Worried The Boys Will Fumble the Finale? 5 Reasons the Ending Can Still Deliver
The clock is ticking: in just days, The Boys caps Season 5 on Prime Video, tasked with wrangling a season’s worth of loose ends. Can it stick the landing in a finale-obsessed era?
We are days away from The Boys Season 5 finale, and yeah, the show has a lot of threads dangling. There are still a ton of characters on the board, the urgency has zig-zagged when you want it sprinting, and the last episode is clocking in at about 65 minutes. That is not a lot of runway for a series that loves to juggle chainsaws. So if you’re heading into the end expecting chaos or disappointment, I get it. But there are legit reasons to think this thing can still stick the landing.
Spoilers for The Boys Season 5 through episode 7 below.
The finale trailer finally focuses on the right fights
The season’s pacing has been wobbly, bouncing from one Homelander takedown plan to another while sending Billy Butcher on a morality bender that’s been, let’s say, complicated. The new finale trailer (the one doing the rounds via Rotten Tomatoes TV) looks like a course-correction. It puts Butcher’s supe-killing virus and his full-on genocidal endgame front and center, lines up The Boys against Homelander and what’s left of the now-disbanded Seven, and makes sure key players like Ashley and Ryan aren’t lost in the shuffle. In other words, the biggest arcs are accounted for, and the spotlight is exactly where it should be: Homelander vs. Butcher, with a world-ending pathogen on the table.
V1 Homelander is a nightmare scenario
If a finale needs one thing, it’s stakes you can feel. Season 5 delivered that the minute Homelander juiced up in episode 6. The show has barely shown off his upgraded skill set, but the glimpses are nasty: stronger heat vision, faster reflexes, more raw force. He’s now the top of the food chain by a mile, which is exactly the dynamic you want rolling into the last showdown. Be honest: it’s hard to map a clean path where the heroes beat him. That discomfort is the point. And if you haven’t been tracking every acronym this season, the show’s effectively labeling this state as V1 Homelander — the upgraded, even-more-unkillable version.
Season 5 has been nailing the important stuff
There’s plenty to nitpick this year, but the big beats? The show is actually landing them. Season 5 started handing out farewells early, and the deaths we’ve gotten — from A-Train’s sacrifice to Frenchie’s recent exit — have been brutal in a way that fits these characters, not just shock-for-shock’s-sake. That tells me the writers know who these people are and care about where they end up. On top of that, the season keeps finding moments that feel like The Boys at its core, like M.M.’s speech about hope last week. The emotional spine is intact, and the cast is swinging for the fences. That usually carries through to a finale, even when time is tight.

### Your tasks
1. For each statement, decide whether it agrees with the article about The Boys finale, answering yes or no and quoting the words that decide it: (a) The final episode runs about 65 minutes. (b) Homelander powered up in episode 7. (c) The finale trailer puts Butcher's supe-killing virus front and center.
2. List every individual character the article about The Boys finale mentions by name.
The records have no connection to the article about The Boys finale.

### Dataset
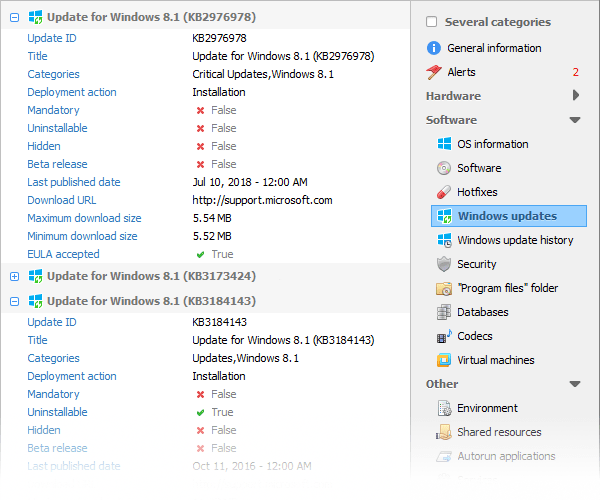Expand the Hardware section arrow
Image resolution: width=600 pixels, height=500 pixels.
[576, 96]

==

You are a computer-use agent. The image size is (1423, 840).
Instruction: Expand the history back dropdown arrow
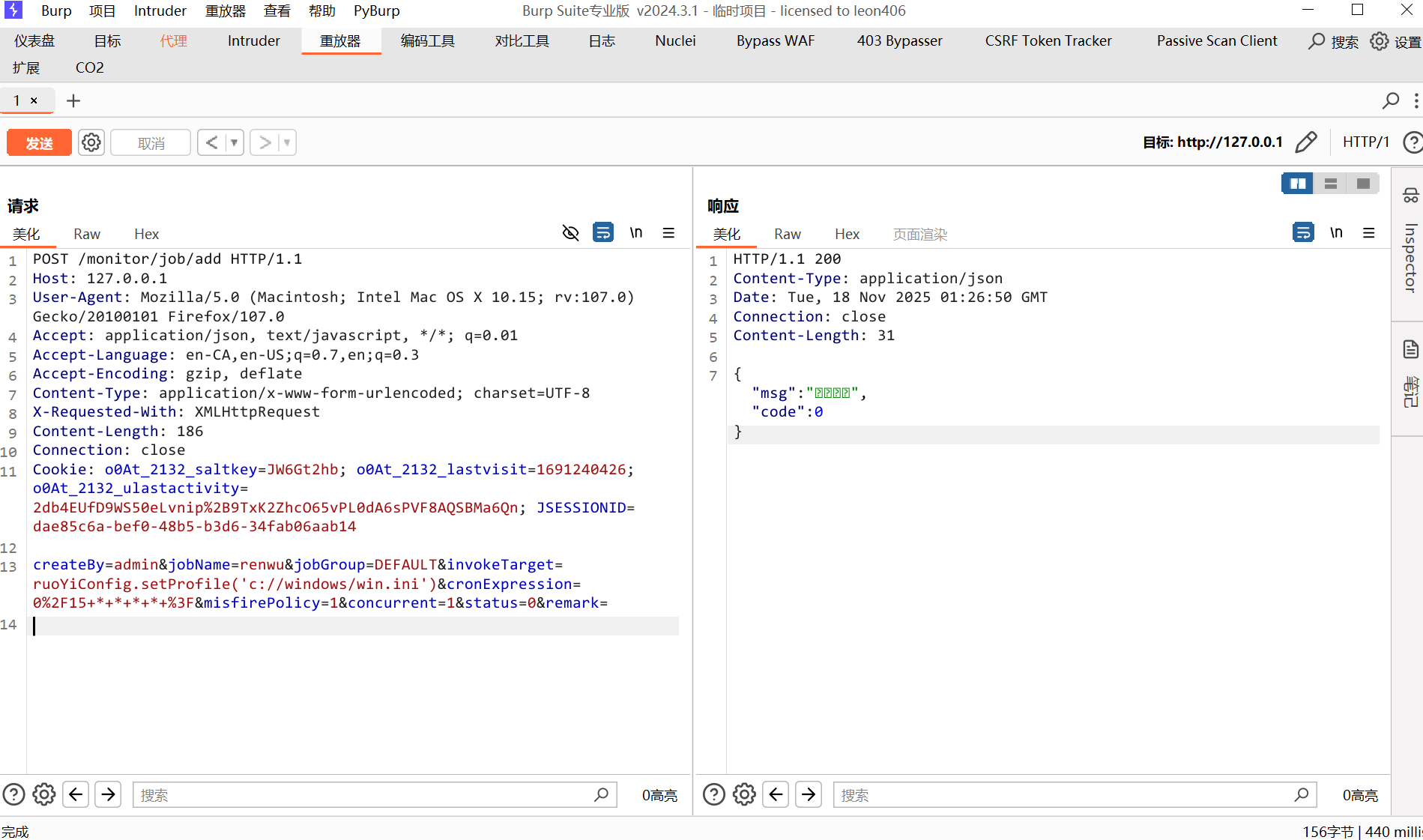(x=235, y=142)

==

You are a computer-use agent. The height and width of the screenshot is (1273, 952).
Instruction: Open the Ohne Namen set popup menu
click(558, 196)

### Answers to the exercises
1.
(a) Yes: "the last episode is clocking in at about 65 minutes"
(b) No: "Season 5 delivered that the minute Homelander juiced up in episode 6"
(c) Yes: "It puts Butcher’s supe-killing virus and his full-on genocidal endgame front and center"

2. Homelander, Billy Butcher, Ashley, Ryan, A-Train, Frenchie, M.M.